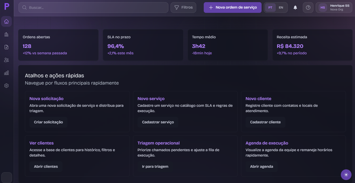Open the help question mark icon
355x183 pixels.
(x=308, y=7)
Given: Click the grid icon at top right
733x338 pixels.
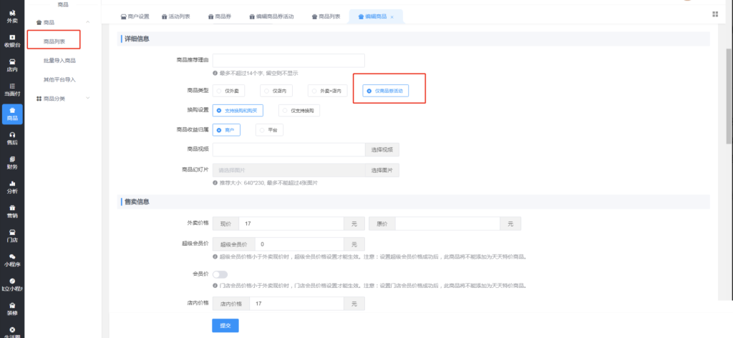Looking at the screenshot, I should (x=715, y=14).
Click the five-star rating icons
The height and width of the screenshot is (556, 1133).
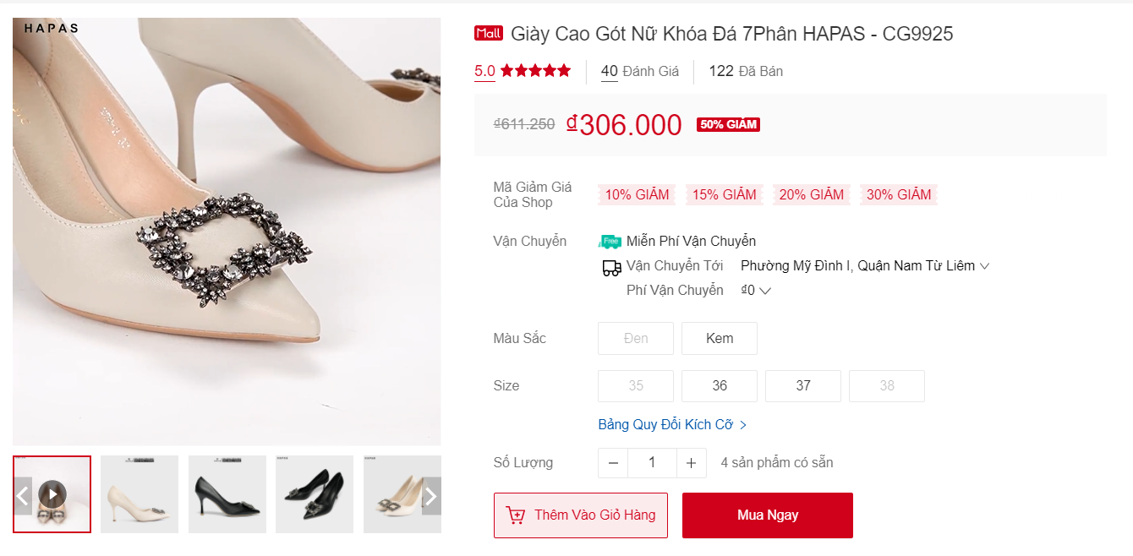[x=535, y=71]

--------------------------------------------------

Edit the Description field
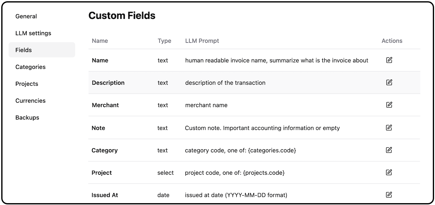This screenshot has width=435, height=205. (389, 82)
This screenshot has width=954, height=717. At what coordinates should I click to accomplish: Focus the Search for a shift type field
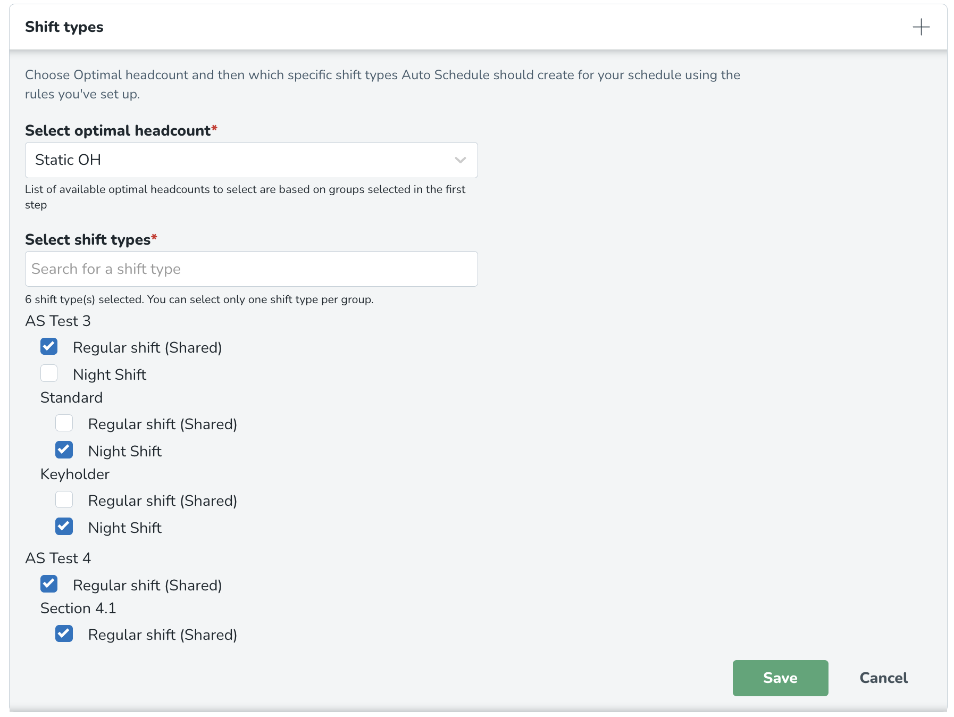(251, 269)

--------------------------------------------------

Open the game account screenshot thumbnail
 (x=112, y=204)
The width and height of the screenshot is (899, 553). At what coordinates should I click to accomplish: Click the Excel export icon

--------------------------------------------------

◆ Problem details
Give back, word for word, only the lines above from the line holding "Open the game account screenshot thumbnail" to the line holding "The width and", both included.

◆ Solution below
Open the game account screenshot thumbnail
 (x=112, y=204)
The width and height of the screenshot is (899, 553). At what coordinates should I click to accomplish: Click the Excel export icon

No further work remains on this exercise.